- SUPPLIED DATA:
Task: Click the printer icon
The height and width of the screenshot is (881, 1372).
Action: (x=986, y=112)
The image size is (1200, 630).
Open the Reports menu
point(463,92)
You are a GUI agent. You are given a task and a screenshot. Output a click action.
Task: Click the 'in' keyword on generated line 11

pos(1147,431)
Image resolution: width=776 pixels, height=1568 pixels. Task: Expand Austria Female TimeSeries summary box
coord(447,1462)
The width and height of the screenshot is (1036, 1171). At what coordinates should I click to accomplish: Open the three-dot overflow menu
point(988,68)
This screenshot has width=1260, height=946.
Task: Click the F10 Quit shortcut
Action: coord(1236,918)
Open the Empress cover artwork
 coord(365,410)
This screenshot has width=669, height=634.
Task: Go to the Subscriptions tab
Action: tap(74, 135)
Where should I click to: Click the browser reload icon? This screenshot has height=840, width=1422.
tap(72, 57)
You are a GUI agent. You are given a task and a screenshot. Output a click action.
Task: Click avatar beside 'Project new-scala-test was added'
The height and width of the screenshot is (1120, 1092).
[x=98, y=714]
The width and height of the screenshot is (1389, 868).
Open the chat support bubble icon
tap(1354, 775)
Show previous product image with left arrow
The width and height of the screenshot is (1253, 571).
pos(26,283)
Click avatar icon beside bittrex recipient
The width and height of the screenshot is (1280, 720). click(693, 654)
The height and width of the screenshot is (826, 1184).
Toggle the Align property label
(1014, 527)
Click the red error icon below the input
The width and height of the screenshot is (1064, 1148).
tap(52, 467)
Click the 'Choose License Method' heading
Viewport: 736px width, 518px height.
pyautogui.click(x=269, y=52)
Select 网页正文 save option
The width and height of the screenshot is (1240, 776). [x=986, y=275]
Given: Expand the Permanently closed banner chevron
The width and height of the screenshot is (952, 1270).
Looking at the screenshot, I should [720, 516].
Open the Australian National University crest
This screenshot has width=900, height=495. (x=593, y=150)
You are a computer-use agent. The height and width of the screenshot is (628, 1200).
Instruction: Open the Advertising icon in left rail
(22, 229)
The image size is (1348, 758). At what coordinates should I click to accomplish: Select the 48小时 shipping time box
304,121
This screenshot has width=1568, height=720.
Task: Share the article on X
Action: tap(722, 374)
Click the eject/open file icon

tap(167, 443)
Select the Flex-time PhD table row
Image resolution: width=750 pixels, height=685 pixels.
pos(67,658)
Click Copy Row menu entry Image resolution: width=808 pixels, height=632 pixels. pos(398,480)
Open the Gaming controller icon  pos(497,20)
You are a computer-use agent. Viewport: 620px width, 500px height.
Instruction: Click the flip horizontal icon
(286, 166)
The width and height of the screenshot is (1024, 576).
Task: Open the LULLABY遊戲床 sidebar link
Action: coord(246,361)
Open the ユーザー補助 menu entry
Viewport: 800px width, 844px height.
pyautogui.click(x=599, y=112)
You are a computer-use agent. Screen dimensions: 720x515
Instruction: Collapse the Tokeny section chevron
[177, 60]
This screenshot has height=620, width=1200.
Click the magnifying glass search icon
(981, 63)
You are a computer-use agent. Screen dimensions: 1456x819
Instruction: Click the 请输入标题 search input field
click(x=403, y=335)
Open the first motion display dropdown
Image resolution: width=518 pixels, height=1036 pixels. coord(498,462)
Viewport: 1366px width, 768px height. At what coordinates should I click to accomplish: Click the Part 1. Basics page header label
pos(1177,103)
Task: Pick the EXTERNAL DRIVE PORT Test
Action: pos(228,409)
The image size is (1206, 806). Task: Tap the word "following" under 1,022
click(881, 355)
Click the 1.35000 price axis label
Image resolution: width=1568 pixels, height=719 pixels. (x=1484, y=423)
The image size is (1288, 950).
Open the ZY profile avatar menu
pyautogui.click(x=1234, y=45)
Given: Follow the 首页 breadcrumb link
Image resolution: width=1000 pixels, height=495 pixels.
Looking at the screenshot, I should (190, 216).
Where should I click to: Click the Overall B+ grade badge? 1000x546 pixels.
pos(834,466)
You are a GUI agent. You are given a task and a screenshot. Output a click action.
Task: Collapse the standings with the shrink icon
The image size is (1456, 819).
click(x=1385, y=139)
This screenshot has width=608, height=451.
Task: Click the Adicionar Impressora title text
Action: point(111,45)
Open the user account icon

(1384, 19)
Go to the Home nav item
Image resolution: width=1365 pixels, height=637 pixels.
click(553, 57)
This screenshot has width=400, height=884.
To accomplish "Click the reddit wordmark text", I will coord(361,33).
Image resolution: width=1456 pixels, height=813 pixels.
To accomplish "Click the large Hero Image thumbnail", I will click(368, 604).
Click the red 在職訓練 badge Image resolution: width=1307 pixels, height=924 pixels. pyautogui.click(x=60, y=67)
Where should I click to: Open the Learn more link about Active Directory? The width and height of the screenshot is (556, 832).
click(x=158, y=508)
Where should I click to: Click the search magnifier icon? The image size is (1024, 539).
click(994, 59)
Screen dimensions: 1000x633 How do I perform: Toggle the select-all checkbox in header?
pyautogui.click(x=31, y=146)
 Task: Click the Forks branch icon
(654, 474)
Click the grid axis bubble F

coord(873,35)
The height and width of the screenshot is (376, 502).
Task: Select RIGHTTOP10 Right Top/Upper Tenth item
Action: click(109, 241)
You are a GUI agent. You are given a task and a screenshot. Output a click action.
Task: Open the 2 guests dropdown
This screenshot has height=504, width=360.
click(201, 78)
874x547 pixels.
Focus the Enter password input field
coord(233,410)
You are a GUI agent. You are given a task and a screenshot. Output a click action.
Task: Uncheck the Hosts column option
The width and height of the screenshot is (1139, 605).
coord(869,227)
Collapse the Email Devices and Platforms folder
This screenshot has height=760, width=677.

- WORK INSTRUCTION:
Transcribe every entry, keeping each line exactly as it reads.

- EXERCISE ANSWER:
Task: Click the printer icon
The height and width of the screenshot is (881, 1372).
Action: (x=986, y=112)
The image size is (1200, 630).
Open the Reports menu
point(463,92)
You are a GUI agent. You are given a task and a screenshot. Output a click action.
Task: Click the 'in' keyword on generated line 11

pos(1147,431)
Image resolution: width=776 pixels, height=1568 pixels. Task: Expand Austria Female TimeSeries summary box
coord(447,1462)
The width and height of the screenshot is (1036, 1171). At what coordinates should I click to accomplish: Open the three-dot overflow menu
point(988,68)
This screenshot has width=1260, height=946.
Task: Click the F10 Quit shortcut
Action: coord(1236,918)
Open the Empress cover artwork
 coord(365,410)
This screenshot has width=669, height=634.
Task: Go to the Subscriptions tab
Action: tap(74, 135)
Where should I click to: Click the browser reload icon? This screenshot has height=840, width=1422.
tap(72, 57)
You are a GUI agent. You are given a task and a screenshot. Output a click action.
Task: Click avatar beside 'Project new-scala-test was added'
The height and width of the screenshot is (1120, 1092).
[x=98, y=714]
The width and height of the screenshot is (1389, 868).
Open the chat support bubble icon
tap(1354, 775)
Show previous product image with left arrow
The width and height of the screenshot is (1253, 571).
pos(26,283)
Click avatar icon beside bittrex recipient
The width and height of the screenshot is (1280, 720). click(693, 654)
The height and width of the screenshot is (826, 1184).
Toggle the Align property label
(1014, 527)
Click the red error icon below the input
The width and height of the screenshot is (1064, 1148).
tap(52, 467)
Click the 'Choose License Method' heading
Viewport: 736px width, 518px height.
pyautogui.click(x=269, y=52)
Select 网页正文 save option
The width and height of the screenshot is (1240, 776). [x=986, y=275]
Given: Expand the Permanently closed banner chevron
The width and height of the screenshot is (952, 1270).
Looking at the screenshot, I should [720, 516].
Open the Australian National University crest
This screenshot has width=900, height=495. (x=593, y=150)
You are a computer-use agent. The height and width of the screenshot is (628, 1200).
Instruction: Open the Advertising icon in left rail
(22, 229)
The image size is (1348, 758). At what coordinates should I click to accomplish: Select the 48小时 shipping time box
304,121
This screenshot has width=1568, height=720.
Task: Share the article on X
Action: tap(722, 374)
Click the eject/open file icon

tap(167, 443)
Select the Flex-time PhD table row
Image resolution: width=750 pixels, height=685 pixels.
pos(67,658)
Click Copy Row menu entry Image resolution: width=808 pixels, height=632 pixels. pos(398,480)
Open the Gaming controller icon  pos(497,20)
You are a computer-use agent. Viewport: 620px width, 500px height.
Instruction: Click the flip horizontal icon
(286, 166)
The width and height of the screenshot is (1024, 576).
Task: Open the LULLABY遊戲床 sidebar link
Action: coord(246,361)
Open the ユーザー補助 menu entry
Viewport: 800px width, 844px height.
pyautogui.click(x=599, y=112)
You are a computer-use agent. Screen dimensions: 720x515
Instruction: Collapse the Tokeny section chevron
[177, 60]
This screenshot has height=620, width=1200.
Click the magnifying glass search icon
(981, 63)
You are a computer-use agent. Screen dimensions: 1456x819
Instruction: Click the 请输入标题 search input field
click(x=403, y=335)
Open the first motion display dropdown
Image resolution: width=518 pixels, height=1036 pixels. coord(498,462)
Viewport: 1366px width, 768px height. At what coordinates should I click to accomplish: Click the Part 1. Basics page header label
pos(1177,103)
Task: Pick the EXTERNAL DRIVE PORT Test
Action: pos(228,409)
The image size is (1206, 806). Task: Tap the word "following" under 1,022
click(881, 355)
Click the 1.35000 price axis label
Image resolution: width=1568 pixels, height=719 pixels. (x=1484, y=423)
The image size is (1288, 950).
Open the ZY profile avatar menu
pyautogui.click(x=1234, y=45)
Given: Follow the 首页 breadcrumb link
Image resolution: width=1000 pixels, height=495 pixels.
Looking at the screenshot, I should (190, 216).
Where should I click to: Click the Overall B+ grade badge? 1000x546 pixels.
pos(834,466)
You are a GUI agent. You are given a task and a screenshot. Output a click action.
Task: Collapse the standings with the shrink icon
The image size is (1456, 819).
click(x=1385, y=139)
This screenshot has width=608, height=451.
Task: Click the Adicionar Impressora title text
Action: point(111,45)
Open the user account icon

(1384, 19)
Go to the Home nav item
Image resolution: width=1365 pixels, height=637 pixels.
click(553, 57)
This screenshot has width=400, height=884.
To accomplish "Click the reddit wordmark text", I will coord(361,33).
Image resolution: width=1456 pixels, height=813 pixels.
To accomplish "Click the large Hero Image thumbnail", I will click(368, 604).
Click the red 在職訓練 badge Image resolution: width=1307 pixels, height=924 pixels. pyautogui.click(x=60, y=67)
Where should I click to: Open the Learn more link about Active Directory? The width and height of the screenshot is (556, 832).
click(x=158, y=508)
Where should I click to: Click the search magnifier icon? The image size is (1024, 539).
click(994, 59)
Screen dimensions: 1000x633 How do I perform: Toggle the select-all checkbox in header?
pyautogui.click(x=31, y=146)
 Task: Click the Forks branch icon
(654, 474)
Click the grid axis bubble F

coord(873,35)
The height and width of the screenshot is (376, 502).
Task: Select RIGHTTOP10 Right Top/Upper Tenth item
Action: click(109, 241)
You are a GUI agent. You are given a task and a screenshot. Output a click action.
Task: Open the 2 guests dropdown
This screenshot has height=504, width=360.
click(201, 78)
874x547 pixels.
Focus the Enter password input field
coord(233,410)
You are a GUI agent. You are given a task and a screenshot. Output a click action.
Task: Uncheck the Hosts column option
The width and height of the screenshot is (1139, 605).
coord(869,227)
Collapse the Email Devices and Platforms folder
This screenshot has height=760, width=677.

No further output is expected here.